As usual, rules on this sort of thing will vary from country to country and from grant agency to agency.

However, all three options that you mention sound plausible to me. To go over them:

Decline the grant (...)

Sure. Nobody can fault you for declining a grant that pays so much below standard salaries. Honestly, unless I had no other options, this is likely what I would do. I am not sure I would call it "wasteful" to decline a grant that, honestly, sounds like a terrible option to begin with.

Convince the department to co-finance (...)

This is indeed not unheard of. Of course, whether you will be able to convince the department to do so largely depends on how much they want you to be there, what their regulations are, and if they have money to spare. I have seen this sort of co-financing mostly in cases where the department and the applicant were already in longer contact, and the public grant was mostly acquired as a way to make a move that was happening anyway cheaper for the department (that is, it was planned that the candidate joins them anyway, but now a part is paid via an external grant). If the department had no intentions to hire you without the grant it becomes substantially less likely that they will be willing or able to chip in.

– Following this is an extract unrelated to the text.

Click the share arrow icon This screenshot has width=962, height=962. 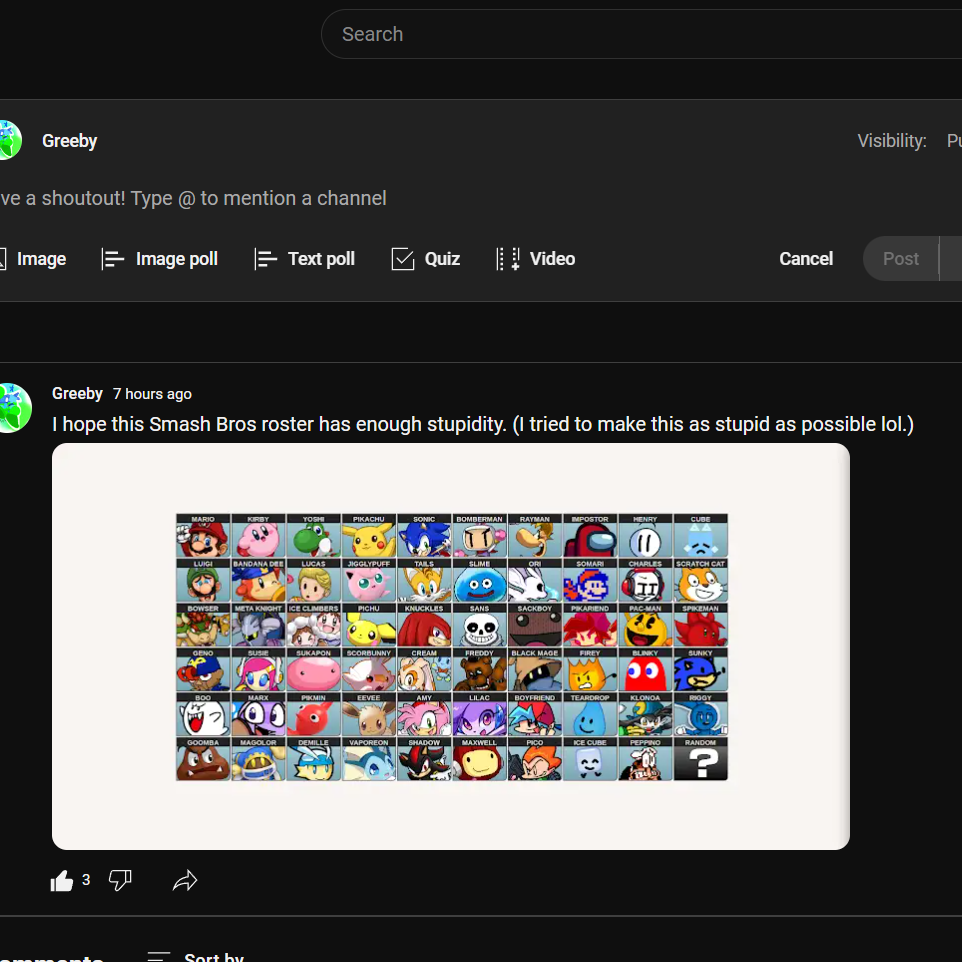(185, 880)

(...) obtain another grant (...)

This sounds like another plausible option, but check the regulations of both grant agencies. In many cases, full-time personal grants are exclusive - that is, you can have only one at a time, even if the stipend is very low. However, it may still be an option to apply not for a second personal grant, but for a regular research project that allows you to pay a salary supplement for yourself. Whether this is possible again depends on the grant agency. For instance, the SNF in Switzerland as a rule never allows to pay any money to yourself as part of a regular research project. The FWF in Austria, on the other hand, is perfectly fine with this as long as the rules of the host institution (regarding, for instance, maximum employment), are followed. That being said, with this option you should probably expect to live off the 60% stipend for a while, as the application procedure for grants tends to take a while.

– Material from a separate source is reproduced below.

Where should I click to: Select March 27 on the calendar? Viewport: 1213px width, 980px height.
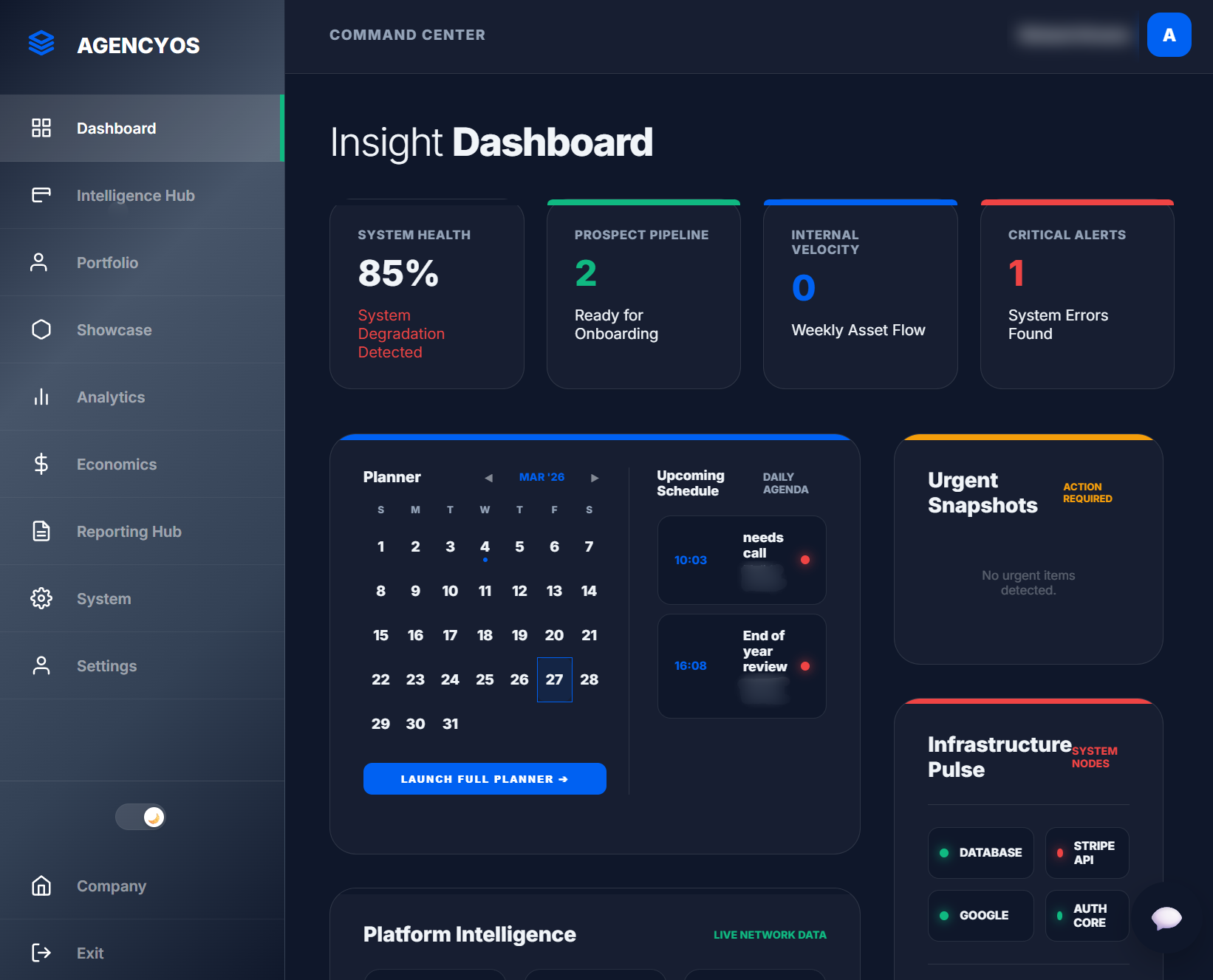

  • Thanks for the thoughtful response. The grant itself is a competitive national grant (NSERC) that offers a fixed value, independent of in which country it is tenured (e.g., Norway). The agency does permit supplemental sources, so long as they are "not remunerating additional activities." However, it is not clear to me where such supplemental sources might come from (other than the department, which would be a tough sell since they have sufficient money available in other projects): there is no direct funding for non-permanent researchers through the Norwegian Research Council.
    – user38309
    Oct 14, 2015 at 8:22
  • Just for closure, I wanted to mention that I accepted this answer because, as suggested, declining the grant turns out to be the best option.
    – user38309
    Oct 19, 2015 at 16:21

Another option is to contact a PI who has money to hire a postdoc and can top up your salary. In my department for instance salary money can be combined across projects. The downside is that if your project does not overlap with the PI's they will likely ask you to carry out duties specified in the project for which their money was originally allocated.

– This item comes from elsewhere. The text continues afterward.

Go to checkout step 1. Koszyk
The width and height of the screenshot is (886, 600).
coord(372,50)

  • This is a nice suggestion. I've tried to formulate the question to be more generally applicable, but in my particular case there is already money enough to hire me as a postdoc on a PIs grant. However, it is exclusive and cannot be allocated as a "top up" to a personal postdoc grant, so would require my declining my grant and instead working on his (related) project.
    – user38309
    Oct 15, 2015 at 6:50
  • @schester Do you need to spend your grant money evenly throughout the 2 years? If they give the money to your university and then they make the payments, perhaps you can get 1 year paid with the grant and 1 year from the PI's money? In that case they are not "topping up" your salary but rather distributing it unevenly throughout the 2-year period. I think a person in the finance or HR section in your department might be able to sort something out (have you asked?). Good luck!
    – Miguel
    Oct 15, 2015 at 9:27
  • Another nice suggestion. The agency awarding my grant has a strict payment schedule, unfortunately.